人α甘露糖苷酶（αManase）ELISA试剂盒的试验原理

概述^[1]

人α甘露糖苷酶（αManase）ELISA试剂盒可用于测定人血清、血浆及相关液体样本α甘露糖苷酶（αManase）含量。

试验原理^[1]

人α甘露糖苷酶（αManase）ELISA试剂盒是固相夹心法酶联免疫吸附实验（ELISA）.已知αManase浓度的标准品、未知浓度的样品加入微孔酶标板内进行检测。先将αManase和生物素标记的抗体同时温育。洗涤后，加入亲和素标记过的HRP。再经过温育和洗涤，去除未结合的酶结合物，然后加入底物A、B，和酶结合物同时作用。产生颜色。颜色的深浅和样品中αManase的浓度呈比例关系。

操作步骤^[1]

1．使用前，将所有试剂充分混匀。不要使液体产生大量的泡沫，以免加样时加入大量的气泡，产生加样上的误差。

2．根据待测样品数量加上标准品的数量决定所需的板条数。每个标准品和空白孔建议做复孔。每个样品根据自己的数量来定，能使用复孔的尽量做复孔。标本用标本稀释液1：1稀释后加入50ul于反应孔内。

3．加入稀释好后的标准品50ul于反应孔、加入待测样品50ul于反应孔内。立即加入50ul的生物素标记的抗体。盖上膜板，轻轻振荡混匀，37℃温育1小时。

4．甩去孔内液体，每孔加满洗涤液，振荡30秒，甩去洗涤液，用吸水纸拍干。重复此操作3次。如果用洗板机洗涤，洗涤次数增加一次。

5．每孔加入80ul的亲和链酶素-HRP，轻轻振荡混匀，37℃温育30分钟。

6．甩去孔内液体，每孔加满洗涤液，振荡30秒，甩去洗涤液，用吸水纸拍干。重复此操作3次。如果用洗板机洗涤，洗涤次数增加一次。

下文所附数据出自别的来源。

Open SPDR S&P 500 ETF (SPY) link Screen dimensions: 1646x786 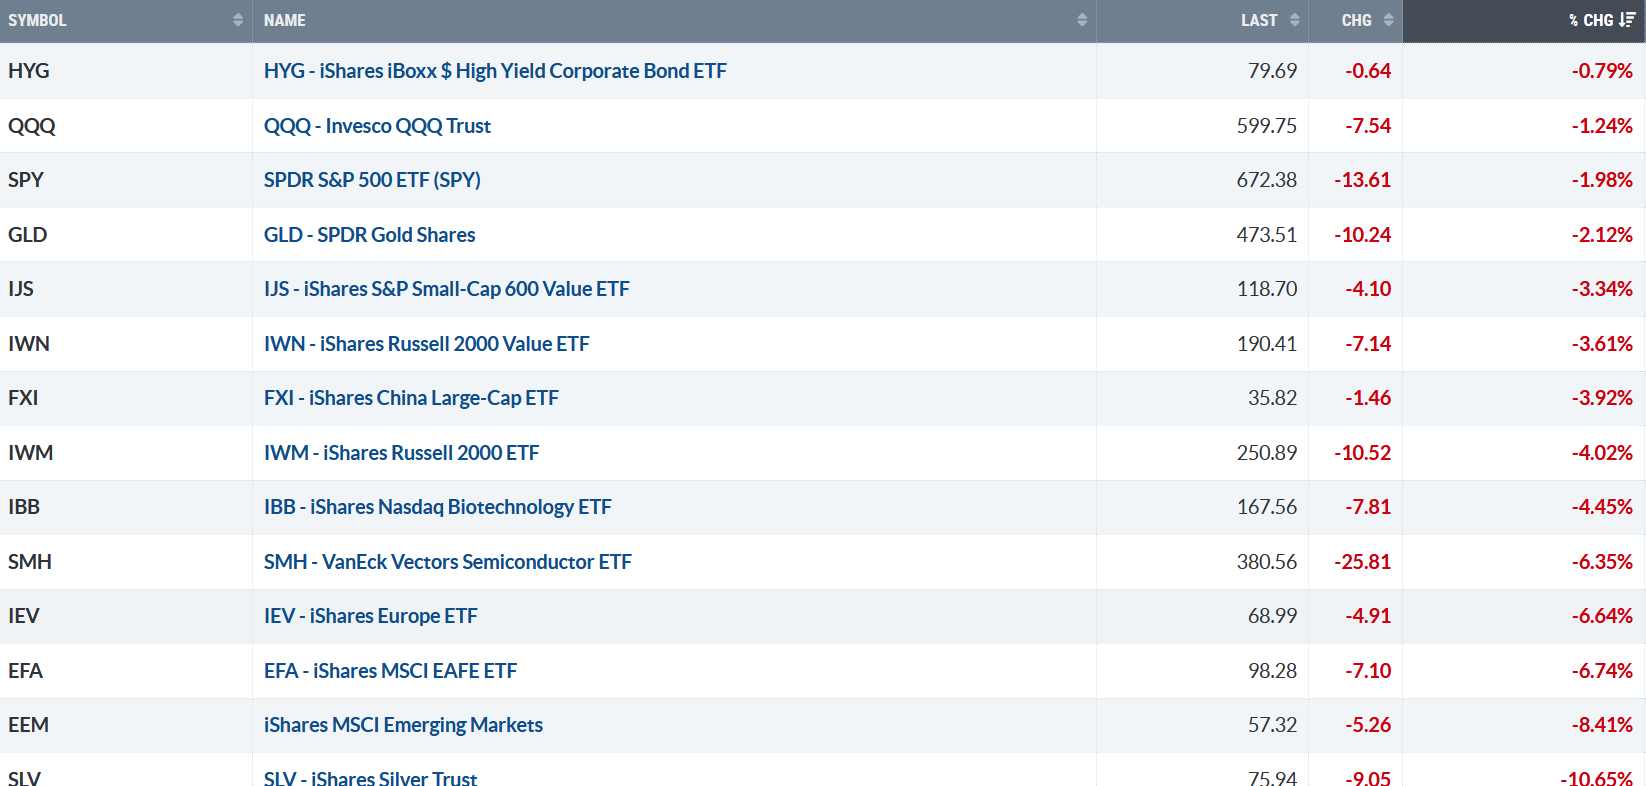[x=372, y=180]
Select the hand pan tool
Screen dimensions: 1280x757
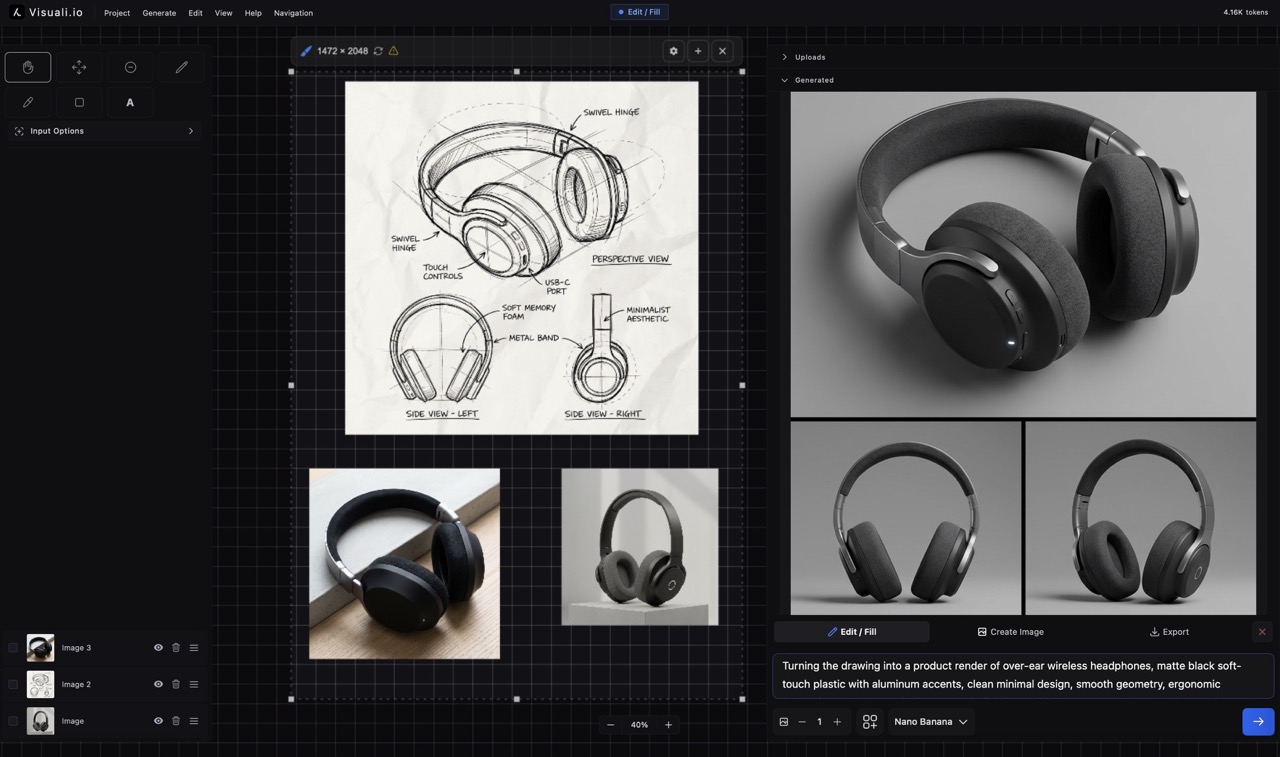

7．每孔加入底物A、B各50ul，轻轻振荡混匀，37℃温育10分钟。避免光照。

8．取出酶标板，迅速加入50ul终止液，加入终止液后应立即测定结果。

9．在450nm波长处测定各孔的OD值。

主要参考文献

[1] 吴丽民 , 刘丽华 , 洪伟雄。稻瘟病菌一假定α-甘露糖苷酶多克隆抗体的制备及应用。《中国农学通报》